By 1876, the DMI&M became a part of the Iowa Southern and Missouri Northern Railroad, becoming a part of the Chicago, Rock Island & Pacific in 1880. The C&SW followed suit in 1878.
While effective at transferring goods and customers from Eastern Iowa to St. Joseph, the railroad failed to connect Des Moines or Kansas City.
In 1911, the St. Paul and Kansas City Short Line Railroad made a connection from Carlisle, Iowa to Allerton, Iowa. This line would be completed by 1913.
While an independent railroad on paper, the Short Line was actually operated by the Rock Island. Another extension would be made in 1931, connecting to Kansas City from a junction point near Jamesport, Missouri.
Two uses of the Chicago, Milwaukee St. Paul & Pacific tracks were required; both from Polo to Lawson, and from Mosby to Kansas City.
The Short Line would be fully absorbed by 1948. The Rock Island operated this route as a critical mainline. Further extensions to the north fully connected Kansas City and Saint Paul with a direct route.

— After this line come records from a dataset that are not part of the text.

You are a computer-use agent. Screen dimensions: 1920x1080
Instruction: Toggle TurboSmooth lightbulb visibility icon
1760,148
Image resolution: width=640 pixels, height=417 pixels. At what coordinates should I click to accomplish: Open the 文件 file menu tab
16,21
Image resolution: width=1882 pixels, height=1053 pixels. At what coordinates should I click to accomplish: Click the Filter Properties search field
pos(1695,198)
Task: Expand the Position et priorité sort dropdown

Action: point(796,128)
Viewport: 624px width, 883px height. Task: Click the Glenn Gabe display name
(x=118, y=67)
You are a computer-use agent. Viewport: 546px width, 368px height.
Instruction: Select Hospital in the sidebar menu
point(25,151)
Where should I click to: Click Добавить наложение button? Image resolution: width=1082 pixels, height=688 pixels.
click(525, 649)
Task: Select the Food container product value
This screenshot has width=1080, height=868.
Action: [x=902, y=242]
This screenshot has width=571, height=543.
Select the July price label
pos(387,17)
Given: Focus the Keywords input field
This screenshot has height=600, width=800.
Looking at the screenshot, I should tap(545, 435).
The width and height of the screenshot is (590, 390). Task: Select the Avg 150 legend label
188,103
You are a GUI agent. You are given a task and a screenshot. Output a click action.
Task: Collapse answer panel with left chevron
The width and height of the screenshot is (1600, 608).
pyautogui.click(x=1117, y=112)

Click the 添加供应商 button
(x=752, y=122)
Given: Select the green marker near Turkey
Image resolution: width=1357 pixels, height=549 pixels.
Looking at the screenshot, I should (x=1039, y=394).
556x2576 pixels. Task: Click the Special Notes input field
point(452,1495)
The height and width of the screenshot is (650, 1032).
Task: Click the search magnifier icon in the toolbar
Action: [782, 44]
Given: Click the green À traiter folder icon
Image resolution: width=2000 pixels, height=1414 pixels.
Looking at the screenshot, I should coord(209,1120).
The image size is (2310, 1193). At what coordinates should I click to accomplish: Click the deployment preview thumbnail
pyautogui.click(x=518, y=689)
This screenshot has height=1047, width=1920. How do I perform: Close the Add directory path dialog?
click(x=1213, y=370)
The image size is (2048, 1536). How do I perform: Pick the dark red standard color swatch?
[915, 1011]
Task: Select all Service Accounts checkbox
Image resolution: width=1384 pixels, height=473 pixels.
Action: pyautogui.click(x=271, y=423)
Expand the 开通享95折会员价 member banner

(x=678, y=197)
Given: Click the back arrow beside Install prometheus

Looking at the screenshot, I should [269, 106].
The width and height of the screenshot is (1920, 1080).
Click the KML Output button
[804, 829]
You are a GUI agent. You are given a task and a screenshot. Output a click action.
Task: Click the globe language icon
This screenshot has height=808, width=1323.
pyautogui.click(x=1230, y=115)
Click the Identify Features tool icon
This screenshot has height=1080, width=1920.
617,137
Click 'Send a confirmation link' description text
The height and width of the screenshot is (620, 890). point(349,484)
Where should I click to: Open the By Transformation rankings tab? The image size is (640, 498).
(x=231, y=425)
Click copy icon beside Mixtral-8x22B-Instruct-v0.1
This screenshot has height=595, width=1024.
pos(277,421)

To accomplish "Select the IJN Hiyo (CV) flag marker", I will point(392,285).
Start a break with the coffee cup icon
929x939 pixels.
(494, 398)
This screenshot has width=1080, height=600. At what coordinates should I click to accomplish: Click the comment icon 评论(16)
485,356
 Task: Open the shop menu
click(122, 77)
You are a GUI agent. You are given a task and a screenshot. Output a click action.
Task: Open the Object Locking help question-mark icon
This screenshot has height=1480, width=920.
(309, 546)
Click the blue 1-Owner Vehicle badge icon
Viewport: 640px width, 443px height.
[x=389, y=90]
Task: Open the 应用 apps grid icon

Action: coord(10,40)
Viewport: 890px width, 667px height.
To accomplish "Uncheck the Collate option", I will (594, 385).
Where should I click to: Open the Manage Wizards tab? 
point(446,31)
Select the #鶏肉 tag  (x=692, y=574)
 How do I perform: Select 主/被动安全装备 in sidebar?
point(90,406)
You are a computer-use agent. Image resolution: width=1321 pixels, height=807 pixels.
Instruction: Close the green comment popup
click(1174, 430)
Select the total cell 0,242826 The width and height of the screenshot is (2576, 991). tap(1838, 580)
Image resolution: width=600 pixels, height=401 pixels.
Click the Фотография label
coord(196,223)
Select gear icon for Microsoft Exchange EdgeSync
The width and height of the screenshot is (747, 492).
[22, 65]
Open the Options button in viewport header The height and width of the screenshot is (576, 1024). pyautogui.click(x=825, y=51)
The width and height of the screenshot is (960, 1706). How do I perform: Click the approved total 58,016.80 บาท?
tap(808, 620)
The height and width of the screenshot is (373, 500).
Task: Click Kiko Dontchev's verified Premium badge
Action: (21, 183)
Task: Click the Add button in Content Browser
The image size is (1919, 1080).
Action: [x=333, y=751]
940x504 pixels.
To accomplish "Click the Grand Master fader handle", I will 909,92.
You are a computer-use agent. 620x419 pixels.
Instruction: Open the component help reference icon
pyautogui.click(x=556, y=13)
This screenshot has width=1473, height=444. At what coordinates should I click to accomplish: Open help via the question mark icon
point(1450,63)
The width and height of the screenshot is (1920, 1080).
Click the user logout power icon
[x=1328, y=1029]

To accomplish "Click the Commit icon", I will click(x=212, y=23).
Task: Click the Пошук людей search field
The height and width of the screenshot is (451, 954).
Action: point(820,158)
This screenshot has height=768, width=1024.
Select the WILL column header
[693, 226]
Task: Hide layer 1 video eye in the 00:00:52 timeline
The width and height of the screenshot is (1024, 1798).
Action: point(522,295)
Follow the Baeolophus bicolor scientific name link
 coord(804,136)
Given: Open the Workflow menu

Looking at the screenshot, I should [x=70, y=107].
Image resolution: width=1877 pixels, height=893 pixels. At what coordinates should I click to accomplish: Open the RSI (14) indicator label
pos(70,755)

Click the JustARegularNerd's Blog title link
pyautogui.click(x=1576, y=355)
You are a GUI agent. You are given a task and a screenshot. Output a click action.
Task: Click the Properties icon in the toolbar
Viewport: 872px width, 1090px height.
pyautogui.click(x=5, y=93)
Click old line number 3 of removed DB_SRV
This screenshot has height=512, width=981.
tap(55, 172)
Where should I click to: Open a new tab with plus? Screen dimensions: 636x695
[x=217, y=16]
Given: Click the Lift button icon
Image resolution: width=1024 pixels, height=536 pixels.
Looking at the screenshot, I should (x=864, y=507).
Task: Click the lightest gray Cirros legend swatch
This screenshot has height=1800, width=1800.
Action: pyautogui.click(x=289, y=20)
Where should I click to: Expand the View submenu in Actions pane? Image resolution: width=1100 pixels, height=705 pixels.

The Rock Island oftentimes had financial issues. By 1980, the deterioration and severity of these issues led to an abandonment.
The redeeming factor for the line was an interest by Chicago & North Western Railway, who wanted a more reliable route to Kansas City from Des Moines.
In June of 1983, the C&NW acquired the line and began reconstructing it to meet operational standards. By 1995, the C&NW became a part of the Union Pacific Railroad.
Presently, this route is operated as the Union Pacific Trenton Subdivision, and is a mainline between Kansas City and Iowa.
View an article regarding the construction of this route.
This small Warren Through Truss bridge crosses Shoal Creek near Kingston.
Built in 1931 when the Rock Island built this new line through the area, this truss is heavily built up.
This truss is one of the most built up in the area. It has riveted connections and a massive A-Frame portal. The bridge sits on concrete substructures.
Originally built with trestle approaches, it currently is approached by precast concrete spans. It is likely that the bridge was also rehabilitated at this time.
The author ranks this bridge as being moderately significant, due to the truss design.
The photo above is looking south across the bridge.